▶ Problem details:
Update the article on data science adoption by writing out its text between "We are a couple" and "to a niche.", inclusive, with "peripheral" changed to "marginal".
--- Begin Excerpted passage ---
Challenges With Data Science Adoption

Integrating cloud technology, AI/ML/data science & day-to-day business enablers of an organization into a streamlined value-delivery chain is essential to realize the full potential of resources we have at hand. IT leaders play a key role in making this happen and understanding the challenges will help address these.

This article was originally published on Medium: Challenges With Data Science Adoption by Rajesh Verma

A decade in the making

We are a couple of months away from 2021 and we are still in awe of data science. The ecosystem for all activities in and around data science is more than a decade in the making in one form or another, outside the powerhouses like Google, Microsoft, and Amazon.

Yet, sadly, the adoption and application of data science enabled features in the mainstream delivery pipeline is peripheral at best. The anecdotal use of data science serves well at conferences, blog posts, and thought-provoking intellectual gossip.

Data Science moved from labs straight into the wild, and it’s time we domesticate it and make it useful as a general tool as opposed to a niche.

Current State

Adoption of a new platform, technology, fashion, tool, or the like, needs a conducive environment to flourish. The data science and AI universe is no exception to this. Some of the key components for mass adoption (besides supply and demand) are:

  1. Talent Pool

  2. Ease of Use

  3. Accessibility

Talent Pool

As we all know (and if you don’t, wakeup and welcome to the 21st Century), data is the new oil and as the Harvard Business Review, 2012, said, the “Data Scientist” is the sexiest job of the 21st century.

For over a decade, a thriving industry has developed around building the manpower needed to adopt data science. To name a few: Self-Help courses, old-style physical textbooks, free code repositories, boot camps, Masters & Bachelors degree program, hundreds of articles, blog posts, free tutorials, etc.

Ease of Use

Data science algorithms have matured and have become easy to use. You no longer have to write the logic from scratch, and fairly high-level API’s are available to use, as long as you have an understanding of what tools to use.

Packages like Scikit-learn have become a de-facto standard for data science and machine learning.
--- End Excerpted passage ---
--- Begin Data extract ---
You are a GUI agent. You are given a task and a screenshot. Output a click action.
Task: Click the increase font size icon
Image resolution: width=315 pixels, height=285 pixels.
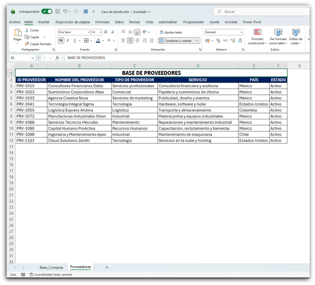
--- End Data extract ---
▶ Full solution:
We are a couple of months away from 2021 and we are still in awe of data science. The ecosystem for all activities in and around data science is more than a decade in the making in one form or another, outside the powerhouses like Google, Microsoft, and Amazon.

Yet, sadly, the adoption and application of data science enabled features in the mainstream delivery pipeline is marginal at best. The anecdotal use of data science serves well at conferences, blog posts, and thought-provoking intellectual gossip.

Data Science moved from labs straight into the wild, and it’s time we domesticate it and make it useful as a general tool as opposed to a niche.